|Myth #73 - Nevada, Abe Lincoln, and Black Americans|
by Guy Rocha, former Nevada State Archivist
Monday is the President's Day holiday. We also celebrate February as Black History Month. Virtually everybody has heard the fantastic tale that Nevada's gold and silver saved the Union during the Civil War and inspired statehood. The reasons for statehood were political, not economic, and every mining territory and state in the American West helped support the Union cause with their gold and silver production. The real and more compelling story of Nevada's contribution to the nation is intimately linked to President Abraham Lincoln, his efforts to reunite the country, and his desire to end slavery and make African-Americans citizens.

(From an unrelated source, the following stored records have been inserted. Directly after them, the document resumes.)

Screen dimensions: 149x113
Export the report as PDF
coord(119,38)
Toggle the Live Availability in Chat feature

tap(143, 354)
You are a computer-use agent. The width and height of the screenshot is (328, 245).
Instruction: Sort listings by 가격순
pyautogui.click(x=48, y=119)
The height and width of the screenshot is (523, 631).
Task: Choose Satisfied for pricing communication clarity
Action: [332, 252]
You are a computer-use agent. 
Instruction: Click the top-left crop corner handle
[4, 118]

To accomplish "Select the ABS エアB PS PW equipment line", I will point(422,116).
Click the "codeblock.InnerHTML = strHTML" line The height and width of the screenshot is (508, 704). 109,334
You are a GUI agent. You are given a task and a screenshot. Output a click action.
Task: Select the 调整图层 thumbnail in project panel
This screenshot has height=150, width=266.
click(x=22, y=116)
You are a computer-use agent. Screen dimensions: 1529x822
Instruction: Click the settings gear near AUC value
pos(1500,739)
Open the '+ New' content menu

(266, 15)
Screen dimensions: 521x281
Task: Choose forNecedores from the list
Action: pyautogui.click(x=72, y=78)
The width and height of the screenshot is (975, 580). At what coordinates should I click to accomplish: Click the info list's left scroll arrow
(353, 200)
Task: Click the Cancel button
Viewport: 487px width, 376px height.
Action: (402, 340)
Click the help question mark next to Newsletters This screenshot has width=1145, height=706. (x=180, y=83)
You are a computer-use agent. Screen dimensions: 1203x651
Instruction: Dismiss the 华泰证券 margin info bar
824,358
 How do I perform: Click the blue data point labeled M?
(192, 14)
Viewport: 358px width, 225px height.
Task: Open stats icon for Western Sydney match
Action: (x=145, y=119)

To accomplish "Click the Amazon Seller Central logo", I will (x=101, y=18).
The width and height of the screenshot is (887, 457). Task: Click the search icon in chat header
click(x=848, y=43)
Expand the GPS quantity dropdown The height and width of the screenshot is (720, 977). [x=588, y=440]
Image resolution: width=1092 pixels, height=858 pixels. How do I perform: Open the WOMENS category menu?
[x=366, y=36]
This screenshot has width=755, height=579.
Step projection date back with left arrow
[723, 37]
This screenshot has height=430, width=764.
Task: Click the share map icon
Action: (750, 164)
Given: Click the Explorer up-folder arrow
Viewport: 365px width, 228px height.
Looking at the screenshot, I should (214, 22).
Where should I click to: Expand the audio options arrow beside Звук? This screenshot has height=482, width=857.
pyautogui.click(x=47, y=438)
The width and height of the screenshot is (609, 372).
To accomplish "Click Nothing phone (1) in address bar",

By the time Congress approved an Enabling Act for Nevada Territory (also Colorado and Nebraska territories) on March 21, 1864, President Lincoln had already issued the Emancipation Proclamation and the Civil War was winding down. The Union had won decisive victories at Gettysburg and Vicksburg, and the South was in shambles. Lincoln sought reelection in order to reconstruct the South after the war and promote amendments to the U.S. Constitution freeing the slaves and addressing civil rights and suffrage issues.
Lincoln, a moderate Republican, initially faced a three-way race against General John C. Fremont, a radical Republican (who had run for the presidency in 1856 and lost to James Buchanan), and General George B. McClellan, a Democrat. Earlier in the Civil War, Lincoln had unceremoniously relieved both generals of their commands. If the popular and electoral college vote were indecisive and the election went to the House of Representatives, as it had in 1824-25 in a four-way race, Lincoln supporters, including Representative James M. Ashley of Ohio, the author of the Nevada Enabling Act, believed that the new state's lone Congressman would support the incumbent president.
Lincoln and the moderate Republicans believed that the Confederate states were in need of a lengthy reconstruction. Many conditions related to the status of African-Americans would have to be addressed in new state constitutions and statutory law before a rebel state could rejoin the union.
Fremont and the radical Republicans, however, wanted to harshly punish the South, conducting war crime trials and executing convicted Confederate political and military leaders. Questions were raised if these former Union states had forfeited their sovereignty by withdrawing from the United States.
McClellan and the Democrats, on the other hand, wanted to readmit Confederate states back into the union with virtually no conditions.
Ironically, Fremont dropped out of the presidential race in September 1864. Nevada, shortly after its voters approved the state constitution on September 7, was no longer critical to a Lincoln win. President Lincoln proclaimed Nevada the 36th state on October 31, a week before the national election, and then went on to carry Nevada by a decisive margin over General McClellan. Only two electors voted for Lincoln. The third, A.S. Peck, found himself snowbound in Aurora and no law in the new state provided for a replacement.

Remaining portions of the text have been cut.